Anonymous wrote:I am 55 and DH is 57. He has had a series of heart attacks that basically make it impossible for him to have sex.
Before the heart attacks, the marriage was not great since i suffered from several miscarriages and one SID experience, rendering me emotionally distant. I have two kids, but it was a rocky road to get here. DH was not supportive at all during those years.
By about my mid forties, our sex life essentially disappeared but he was never very good at it anyway. Like he got me aroused once. I mean once. He is selfish.
Anyway, I think about my life going forward and feel that it was no different than a nun. I have never enjoyed sex. As I look at my life I think that I could hold on here and wait for something magical to happen, or I could leave. What holds me back is my single friends in their 50s who are really lonely. I am pessimistic about meeting anyone again.

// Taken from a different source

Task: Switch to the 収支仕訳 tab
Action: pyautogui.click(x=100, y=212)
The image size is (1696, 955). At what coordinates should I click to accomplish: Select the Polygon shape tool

This is a frustrating place to be. I feel like life is over, and mostly wasted. Other than my kids, I have nothing to look forward to. I have experienced no affection in 25 years.
If you never enjoyed sex all that much then it's a win win there. Enjoy your children, make some new friends, get some hobbies, go on a cruise. OP lot's you can do. Sad about his health problems, but you need a life away from him whether you stay or not. You said he wasn't supportive for many years. Time for you to enjoy yourself.